### SELECTION
Not so; that's only of the relative few who even recognize the make; most
people in the US don't know an Alfa from the hole in rigatoni, especially
younger people. You are thinking about the few people who knew someone else
who had an Alfa here long ago, someone who wasn't "well matched" with the
make, and expected it to be like owning a Buick or something and made an
issue of maintaining it, or had a bad experience with Alfa's notoriously bad
dealer network.
>
>
> Why is it now that the A4, A6, XJ etc. are doing so well here?
> Admittedly,
> the A4 is a nice machine, not resembling the 80, 100 or Fox. If those
> cars
> with scars can reinvent themselves in the US (and yes, it was an enormous
> advertising campaign) why can't Alfa?
Two reasons: Alfa can't (possibly just won't) spend the MONEY MONEY MONEY
that is seriously needed to be a player in the USA.
The other, is YOU, if you are like the (supposedly) cheap Alfa owners who
"won't" pay enough for their cars to start with to make selling them
profitable, and who don't spend the money it takes to maintain them properly
and so helped give the marque a bad name re: reliability. So, instead of a
lumbering but $75k open roadster that is very popular and has some markup in
it, like Jaguar offers, Alfa has in the US focused on the cheaper end of the
market where they couldn't ever dream of competing. You can have a wonderful
Alfa, you can have a cheap car; I don't believe you can make a business
trying to make a pig into a swan (or vice versa).

### SHORT EXERCISE 1
Using the post on Alfa's standing in the US, explain in one to three sentences why Alfa can't reinvent itself there the way the A4, A6 and XJ have.

### DATASET ROWS
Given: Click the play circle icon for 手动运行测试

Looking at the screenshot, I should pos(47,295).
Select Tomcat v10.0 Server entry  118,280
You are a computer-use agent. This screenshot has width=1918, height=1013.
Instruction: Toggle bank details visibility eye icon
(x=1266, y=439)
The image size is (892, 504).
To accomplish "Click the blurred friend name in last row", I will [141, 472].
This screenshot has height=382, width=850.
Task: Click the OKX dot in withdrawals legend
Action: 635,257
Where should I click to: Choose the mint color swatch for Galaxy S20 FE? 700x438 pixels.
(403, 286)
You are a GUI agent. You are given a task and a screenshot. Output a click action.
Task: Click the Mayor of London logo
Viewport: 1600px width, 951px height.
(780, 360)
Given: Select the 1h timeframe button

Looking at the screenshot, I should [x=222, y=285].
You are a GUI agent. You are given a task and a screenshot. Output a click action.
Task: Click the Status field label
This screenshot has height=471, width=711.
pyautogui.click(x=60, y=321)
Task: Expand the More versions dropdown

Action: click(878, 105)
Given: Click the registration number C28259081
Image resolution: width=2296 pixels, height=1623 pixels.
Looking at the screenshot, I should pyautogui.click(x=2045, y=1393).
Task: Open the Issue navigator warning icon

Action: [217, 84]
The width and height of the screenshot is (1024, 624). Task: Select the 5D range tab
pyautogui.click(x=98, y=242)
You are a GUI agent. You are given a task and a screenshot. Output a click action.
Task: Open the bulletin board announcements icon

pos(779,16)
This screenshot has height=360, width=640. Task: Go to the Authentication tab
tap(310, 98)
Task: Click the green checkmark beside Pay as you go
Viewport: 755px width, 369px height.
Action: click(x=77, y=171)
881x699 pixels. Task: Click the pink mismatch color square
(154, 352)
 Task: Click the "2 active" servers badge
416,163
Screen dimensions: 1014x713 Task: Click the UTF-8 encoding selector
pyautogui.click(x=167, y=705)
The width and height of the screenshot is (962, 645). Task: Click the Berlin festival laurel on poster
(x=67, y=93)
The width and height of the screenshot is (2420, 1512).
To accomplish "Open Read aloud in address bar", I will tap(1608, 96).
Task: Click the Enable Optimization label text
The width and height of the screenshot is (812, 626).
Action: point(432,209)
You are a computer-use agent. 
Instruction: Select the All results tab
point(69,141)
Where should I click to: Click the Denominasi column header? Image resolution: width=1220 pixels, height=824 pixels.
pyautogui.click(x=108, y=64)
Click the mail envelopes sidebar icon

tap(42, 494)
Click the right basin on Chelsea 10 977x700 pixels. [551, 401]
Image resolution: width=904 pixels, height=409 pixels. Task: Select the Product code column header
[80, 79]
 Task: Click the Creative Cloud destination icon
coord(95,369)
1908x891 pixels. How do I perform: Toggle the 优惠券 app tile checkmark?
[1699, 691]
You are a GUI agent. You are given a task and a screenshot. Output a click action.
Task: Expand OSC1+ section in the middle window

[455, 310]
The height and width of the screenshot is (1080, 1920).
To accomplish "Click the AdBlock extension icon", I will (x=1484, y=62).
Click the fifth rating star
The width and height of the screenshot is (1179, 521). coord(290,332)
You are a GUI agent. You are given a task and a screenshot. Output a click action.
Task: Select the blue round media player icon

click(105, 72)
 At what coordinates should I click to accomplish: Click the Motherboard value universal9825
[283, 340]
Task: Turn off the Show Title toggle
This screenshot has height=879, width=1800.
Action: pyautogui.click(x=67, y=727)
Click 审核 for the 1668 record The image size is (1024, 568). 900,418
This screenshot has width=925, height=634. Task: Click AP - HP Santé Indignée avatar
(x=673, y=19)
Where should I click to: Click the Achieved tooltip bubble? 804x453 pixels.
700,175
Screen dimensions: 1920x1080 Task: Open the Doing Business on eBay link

### SHORT EXERCISE 2
Rewrite the entries as a JSON list of strings, one string per line, leaving out blank lines. Begin at the line that contains "Screen dimensions: 1014x713" and stop after the line that contains "coord(95,369)".

### TASK OUTPUT 1
The post gives two reasons. First, Alfa can't, or possibly won't, spend the large amount of money needed to be a player in the USA. Second, owners who supposedly won't pay enough for the cars to make selling them profitable, and who don't spend what proper maintenance takes, helped give the marque a bad name for reliability.

### TASK OUTPUT 2
[
  "Screen dimensions: 1014x713 Task: Click the UTF-8 encoding selector",
  "pyautogui.click(x=167, y=705)",
  "The width and height of the screenshot is (962, 645). Task: Click the Berlin festival laurel on poster",
  "(x=67, y=93)",
  "The width and height of the screenshot is (2420, 1512).",
  "To accomplish \"Open Read aloud in address bar\", I will tap(1608, 96).",
  "Task: Click the Enable Optimization label text",
  "The width and height of the screenshot is (812, 626).",
  "Action: point(432,209)",
  "You are a computer-use agent. ",
  "Instruction: Select the All results tab",
  "point(69,141)",
  "Where should I click to: Click the Denominasi column header? Image resolution: width=1220 pixels, height=824 pixels.",
  "pyautogui.click(x=108, y=64)",
  "Click the mail envelopes sidebar icon",
  "tap(42, 494)",
  "Click the right basin on Chelsea 10 977x700 pixels. [551, 401]",
  "Image resolution: width=904 pixels, height=409 pixels. Task: Select the Product code column header",
  "[80, 79]",
  " Task: Click the Creative Cloud destination icon",
  "coord(95,369)"
]